死んでるはずの私が溺愛され、いつの間にか救国して、聖女をざまぁしてました。

みゅー

文字の大きさ
33 / 66

第三十二話

しおりを挟む
 翌日からの講義は、かなりゆったりとしたものだった。そもそも講義を行うヒュー先生が

「朝早く起きて、ご飯詰め込んですぐに講義。なんて僕には無理。朝はゆっくりめの開始にしようよ。君たちだってなんか良くわからない貴族の儀式みたいな物があって忙しいんでしょ?」

 などと言って、朝はゆっくりめの開始となったからだ。しかしヒュー先生の講義内容は大変面白いもので、毎日が充実した時間を過ごすことができた。
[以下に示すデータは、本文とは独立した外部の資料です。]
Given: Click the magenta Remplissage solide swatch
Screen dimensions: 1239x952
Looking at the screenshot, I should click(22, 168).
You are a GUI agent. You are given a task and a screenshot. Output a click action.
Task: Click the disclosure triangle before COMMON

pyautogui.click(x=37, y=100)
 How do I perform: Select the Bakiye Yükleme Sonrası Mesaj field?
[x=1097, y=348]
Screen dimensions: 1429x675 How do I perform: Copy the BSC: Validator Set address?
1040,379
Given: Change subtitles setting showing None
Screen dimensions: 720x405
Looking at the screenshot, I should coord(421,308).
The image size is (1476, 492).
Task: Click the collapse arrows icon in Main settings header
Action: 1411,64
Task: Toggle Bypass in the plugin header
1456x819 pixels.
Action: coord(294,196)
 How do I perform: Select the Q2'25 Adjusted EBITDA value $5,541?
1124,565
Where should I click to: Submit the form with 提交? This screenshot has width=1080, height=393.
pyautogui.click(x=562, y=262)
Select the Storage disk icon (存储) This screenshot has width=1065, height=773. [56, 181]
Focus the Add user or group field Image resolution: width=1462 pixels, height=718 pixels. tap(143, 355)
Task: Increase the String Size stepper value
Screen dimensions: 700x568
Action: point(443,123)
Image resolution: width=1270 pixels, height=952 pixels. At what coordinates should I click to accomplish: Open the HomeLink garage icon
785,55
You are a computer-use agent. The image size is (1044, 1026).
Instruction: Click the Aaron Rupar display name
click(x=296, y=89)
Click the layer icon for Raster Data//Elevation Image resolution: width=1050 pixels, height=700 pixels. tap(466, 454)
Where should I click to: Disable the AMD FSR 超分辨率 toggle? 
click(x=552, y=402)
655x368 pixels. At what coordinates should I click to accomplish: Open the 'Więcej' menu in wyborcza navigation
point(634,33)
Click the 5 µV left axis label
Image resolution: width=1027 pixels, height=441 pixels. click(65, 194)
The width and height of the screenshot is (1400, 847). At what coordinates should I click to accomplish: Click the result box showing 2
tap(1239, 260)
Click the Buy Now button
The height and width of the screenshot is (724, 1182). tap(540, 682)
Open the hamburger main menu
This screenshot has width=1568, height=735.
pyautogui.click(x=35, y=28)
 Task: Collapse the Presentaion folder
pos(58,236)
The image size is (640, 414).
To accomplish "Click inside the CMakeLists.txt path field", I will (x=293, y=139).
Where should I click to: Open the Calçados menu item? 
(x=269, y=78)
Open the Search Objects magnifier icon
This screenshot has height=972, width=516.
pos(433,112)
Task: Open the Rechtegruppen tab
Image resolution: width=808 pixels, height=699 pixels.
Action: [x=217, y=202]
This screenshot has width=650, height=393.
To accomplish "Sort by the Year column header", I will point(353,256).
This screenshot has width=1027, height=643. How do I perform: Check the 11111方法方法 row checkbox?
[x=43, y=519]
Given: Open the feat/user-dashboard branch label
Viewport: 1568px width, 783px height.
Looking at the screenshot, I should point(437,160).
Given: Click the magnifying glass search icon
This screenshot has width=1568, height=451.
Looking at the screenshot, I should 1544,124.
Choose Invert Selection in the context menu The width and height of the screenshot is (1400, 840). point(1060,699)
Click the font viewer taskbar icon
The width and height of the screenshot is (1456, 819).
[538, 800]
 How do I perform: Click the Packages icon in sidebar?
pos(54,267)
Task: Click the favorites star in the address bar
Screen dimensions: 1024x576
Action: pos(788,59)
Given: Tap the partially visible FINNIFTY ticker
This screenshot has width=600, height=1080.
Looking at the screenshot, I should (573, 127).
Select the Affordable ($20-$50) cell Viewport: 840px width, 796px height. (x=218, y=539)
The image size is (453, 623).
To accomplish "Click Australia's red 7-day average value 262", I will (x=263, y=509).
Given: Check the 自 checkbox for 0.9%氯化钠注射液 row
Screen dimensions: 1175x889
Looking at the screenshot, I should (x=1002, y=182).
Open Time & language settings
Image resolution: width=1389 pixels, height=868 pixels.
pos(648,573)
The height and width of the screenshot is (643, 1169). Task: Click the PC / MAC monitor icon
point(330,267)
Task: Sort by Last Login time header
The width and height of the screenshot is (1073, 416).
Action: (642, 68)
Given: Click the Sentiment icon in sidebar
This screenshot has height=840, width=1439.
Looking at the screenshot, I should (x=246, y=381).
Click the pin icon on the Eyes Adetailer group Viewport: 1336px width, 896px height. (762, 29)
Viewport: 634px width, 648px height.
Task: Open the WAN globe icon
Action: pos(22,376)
 王宮で授業を受けることになってから、一つだけ気になることがあった。時空魔法に関する書物がとにかく少ないと言うことだ。

 王宮図書室でも探してみたが、ほとんど見つからなかったのだ。

 アザレアたちはこうしてヒュー先生に直接教えを乞うことが出きる。なので、わからないことはこの場で補完できるが、以前の時空魔法属性持ちの人はどうしていたのだろうか? と思った。

 先日カルが見つけたヒュー先生の書いたと言う書物は、大変貴重な物といえるだろう。なのである日ヒュー先生にこんな質問をした。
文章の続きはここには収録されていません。